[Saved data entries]
◆ ◆ ◆ ◆
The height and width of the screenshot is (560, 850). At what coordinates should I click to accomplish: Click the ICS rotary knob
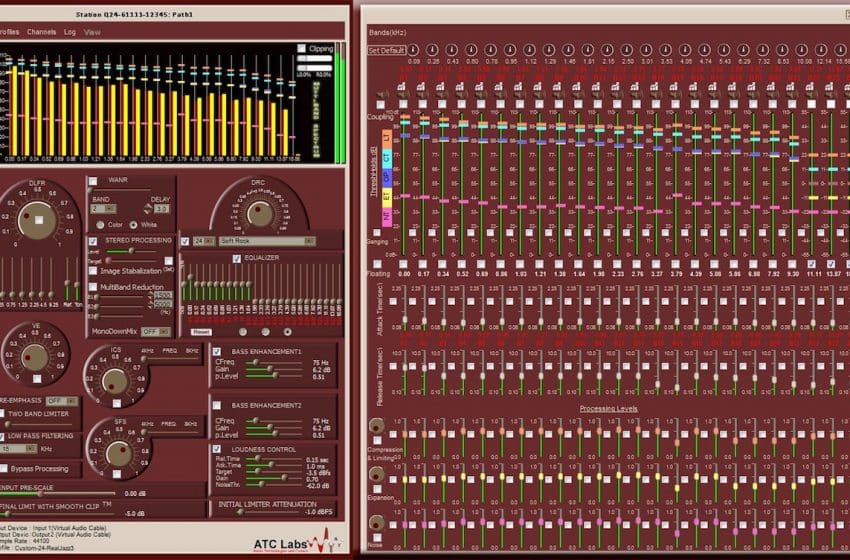click(115, 381)
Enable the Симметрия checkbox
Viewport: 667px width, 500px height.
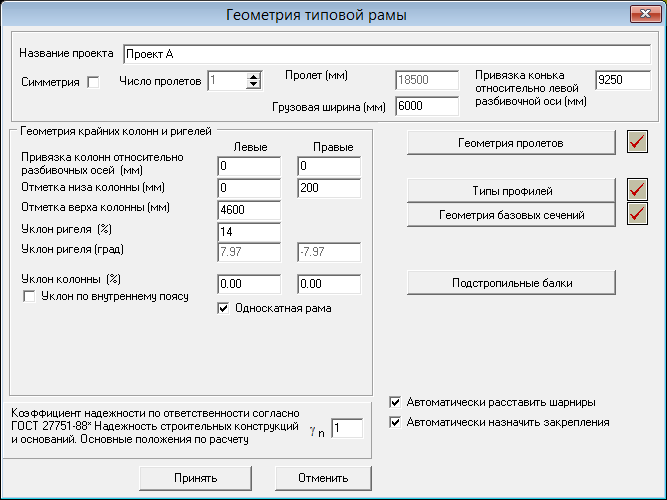93,82
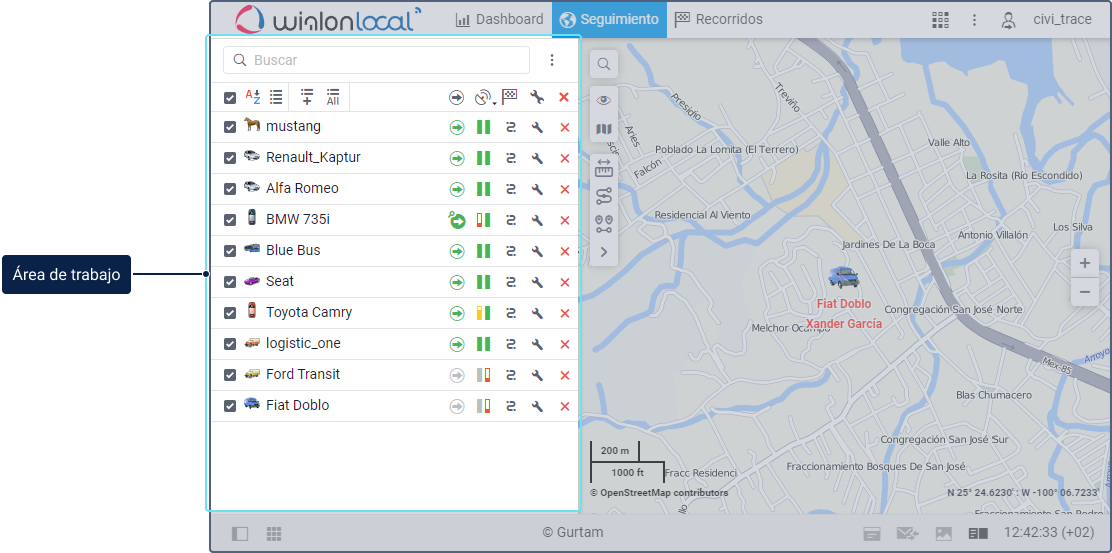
◆ ◆ ◆ ◆
◆ YOUR OBJECTIVE
Each line above is to be transcribed exactly, though its pictures are not.

◆ EXERCISE RESULT
The height and width of the screenshot is (560, 850). At what coordinates should I click to accomplish: Click the ICS rotary knob
click(115, 381)
Enable the Симметрия checkbox
Viewport: 667px width, 500px height.
93,82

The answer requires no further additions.